Я задумчиво отпила остывшего кофе.
— То есть ты считаешь, мне лучше с ним не встречаться?
Лив отерла коричневые капли с груди и внимательно посмотрела на меня.
— Зависит от того, чего ты хочешь от него добиться, — ответила она после паузы. — Но я бы сформулировала таким образом: очень хорошо, что Дэвид так и не увиделся с братом. Из этого не вышло бы ничего путного.
Свеча на столике затрещала, с фитиля сорвалась и упала в расплавленный воск тлеющая искра. Я вздрогнула. Лив широко улыбнулась, будто пыталась прогнать свинцовую тень, повисшую между нами после ее слов.

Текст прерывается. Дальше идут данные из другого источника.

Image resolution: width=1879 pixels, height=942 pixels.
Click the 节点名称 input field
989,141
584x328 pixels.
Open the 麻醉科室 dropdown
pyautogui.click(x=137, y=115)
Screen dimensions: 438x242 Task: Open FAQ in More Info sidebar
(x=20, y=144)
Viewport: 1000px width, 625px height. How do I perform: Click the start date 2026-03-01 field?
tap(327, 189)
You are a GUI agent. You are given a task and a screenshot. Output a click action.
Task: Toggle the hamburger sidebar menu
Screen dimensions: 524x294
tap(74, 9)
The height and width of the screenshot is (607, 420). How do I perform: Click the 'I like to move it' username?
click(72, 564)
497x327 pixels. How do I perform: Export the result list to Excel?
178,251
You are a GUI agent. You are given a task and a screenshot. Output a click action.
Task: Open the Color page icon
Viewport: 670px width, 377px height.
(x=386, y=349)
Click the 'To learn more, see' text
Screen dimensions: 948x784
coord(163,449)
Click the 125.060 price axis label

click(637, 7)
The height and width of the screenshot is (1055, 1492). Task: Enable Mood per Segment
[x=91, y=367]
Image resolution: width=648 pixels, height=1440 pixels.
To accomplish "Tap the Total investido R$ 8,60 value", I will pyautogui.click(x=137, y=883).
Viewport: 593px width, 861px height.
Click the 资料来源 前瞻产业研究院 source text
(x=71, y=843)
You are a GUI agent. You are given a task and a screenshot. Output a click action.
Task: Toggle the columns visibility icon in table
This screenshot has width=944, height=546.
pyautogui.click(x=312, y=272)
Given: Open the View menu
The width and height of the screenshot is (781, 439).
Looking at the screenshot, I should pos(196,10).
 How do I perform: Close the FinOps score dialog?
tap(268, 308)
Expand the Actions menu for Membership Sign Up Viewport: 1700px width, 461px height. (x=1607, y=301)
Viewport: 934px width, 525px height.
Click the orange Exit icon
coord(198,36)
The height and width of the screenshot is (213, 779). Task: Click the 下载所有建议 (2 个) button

— Кстати, а не отметить ли нам твой приезд? У нас подвал ломится от домашнего сидра и сливового вина. Хочешь попробовать?
Я кивнула. Почему бы и нет? Лишь бы мне не пытались впарить Самогона, за которым, кстати, так никто и не пришел.
Найти Неверлэнд Десять лет назад
24 января
Сегодня я поняла, что у меня больше нет подруг. Вообще нет никого, с кем я могла бы поговорить — кроме Д. Но об этом я с ним не могу, потому что только сделаю ему больнее. Кажется, теперь я понимаю его как никогда. Какой смысл говорить, если ни до кого не докричаться? Если тебя не слушают и не слышат? С Д. не нужны слова, мы с ним и так знаем, что чувствует другой: нам хватает взглядов и рун.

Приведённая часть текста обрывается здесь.